La guerre, dans ces régions, ce n’est pas une fiction, c’est une réalité brutale, une réalité qui broie des vies, des rêves, des familles. Elle a fait des milliers de morts et contraint des centaines de milliers de personnes à fuir leurs foyers. On parle là de la vie des gens ordinaires, de ceux qui vaquaient à leurs occupations tant bien que mal, qui avaient une chose à faire, des amis, une famille, et qui, un matin, se sont réveillés dans un cauchemar.
Ils n’ont plus rien, et sont obligés de partir, de fuir s’ils veulent survivre, partir pour recommencer à zéro. Mais comment recommence-t-on à zéro lorsqu’on a 82 ans ?
La dame esquissa un sourire triste, secoua la tête et me dit : « À mon âge, 82 ans, bientôt, bien que je voyage en classe affaires, tu crois que prendre l’avion est un rêve ou un luxe ? »
Sa voix tremblait légèrement, mais elle gardait une dignité qui forçait le respect. Pour elle, voyager n’était ni un rêve ni un luxe, tant qu’elle était dans un exil forcé, tout cela n’avait aucun goût, aucune saveur, sa vie actuelle était un arrachement à ses racines, à sa terre, à son histoire. Elle le ressentait comme un échec, comme une trahison de la vie elle-même. « À mon âge, on ne devrait plus avoir à fuir, à tout recommencer », murmurait-elle, comme si elle se parlait à elle-même, cherchant une réponse à une question qui n’en avait pas.

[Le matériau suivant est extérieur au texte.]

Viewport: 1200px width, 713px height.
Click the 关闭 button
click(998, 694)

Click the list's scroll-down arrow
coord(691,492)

Son histoire résonnait profondément avec mon propre exil. J’avais beau avoir le monde à mes pieds, parcourir des continents, vivre des expériences que d’autres auraient qualifiées de réussite, mais pourtant, je ne rêvais que de Bandjoun.
Comment expliquer qu’on puisse avoir pour centre d’intérêt majeur un endroit où l’on n’a plus le droit d’y retourner ? Comment expliquer cette nostalgie qui vous tenaille, ce besoin viscéral de retrouver les odeurs, les couleurs, les sons de ce lieu qui vous a vu naître ? Et si, paradoxalement, en m’interdisant de rentrer chez moi, le dictateur sanguinaire, Paul Biya, m’avait permis de mieux aimer cet endroit qui me porte et fait de moi un écrivain ?

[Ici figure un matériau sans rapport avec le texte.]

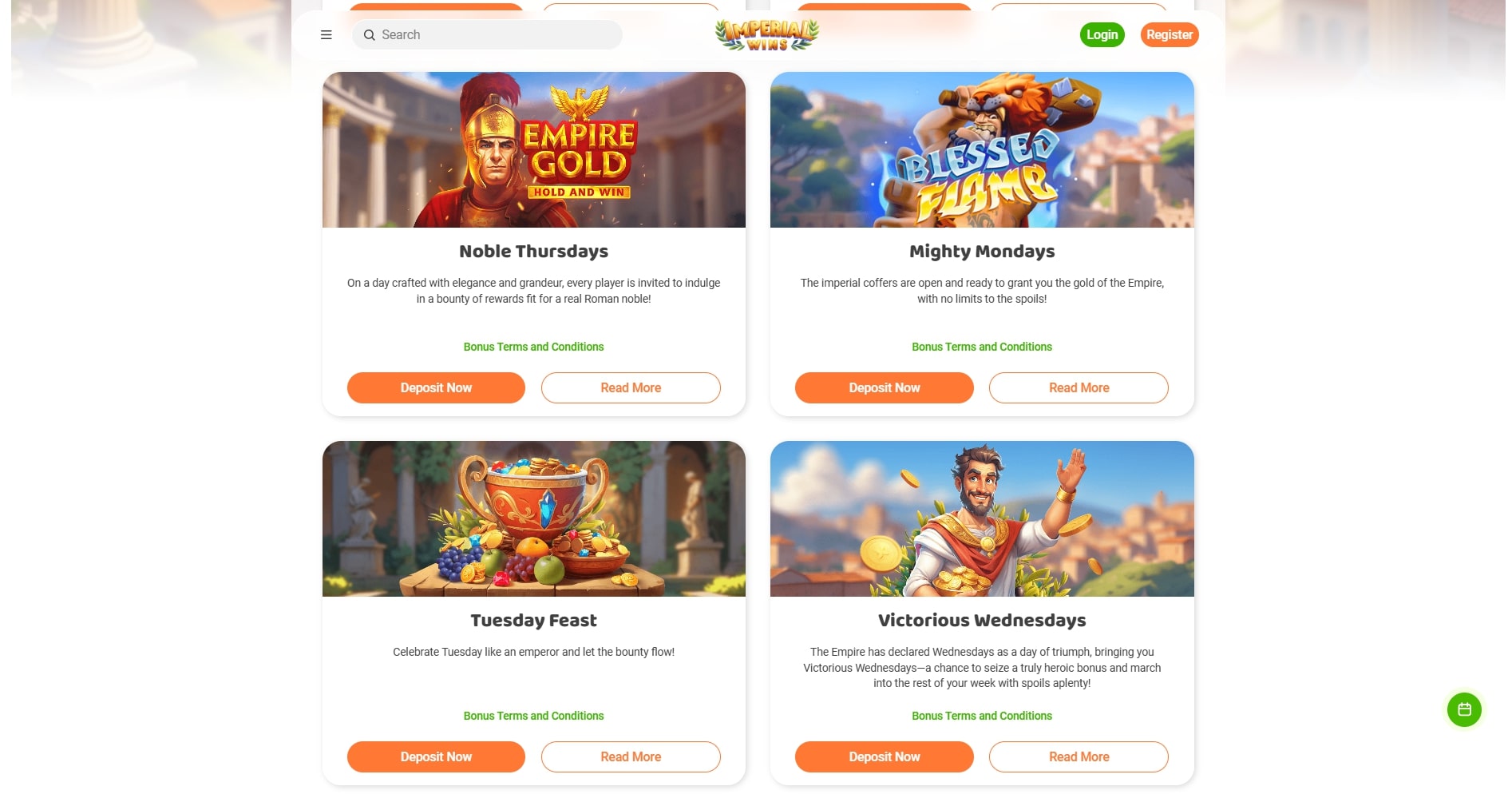The height and width of the screenshot is (802, 1512).
Task: Deposit Now for Mighty Mondays
Action: 885,387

Ces questions tournaient dans mon esprit, sans réponse, sans répit.
La dame de Bamenda, avec son mouchoir et son sourire triste, avait réveillé en moi des sentiments que je croyais d’un autre temps, puisque je pensais les avoir résolus, alors qu’ils n’étaient qu’enfouis.
Tandis que nos chemins se séparaient, chacun regagnant la porte d’embarquement de son vol, je sus que son visage, son histoire, sa douleur muette ne me quitteraient jamais.

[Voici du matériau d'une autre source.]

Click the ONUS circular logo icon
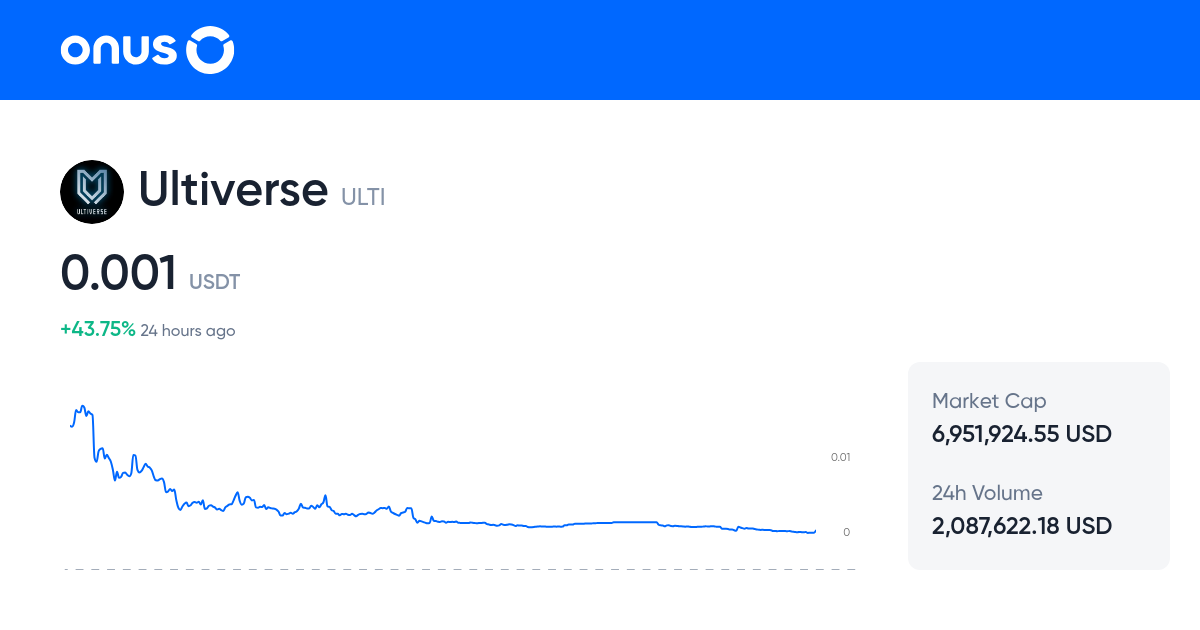1200x630 pixels. coord(210,49)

Il est des rencontres qui, telles des blessures invisibles, marquent notre âme à jamais.
Je ne peux m’empêcher de rêver, de tout cœur, à ce jour précis, où le dictateur sanguinaire sera sévèrement balayé par l’histoire, vaincu, que ce soit dans les urnes ou dans la rue, et où, de facto, la peur laissera place à l’espoir, où ceux qui fuient aujourd’hui pourront retrouver leur terre.
Et où, dans ce futur proche, plus personne ne sera contraint à l’exil.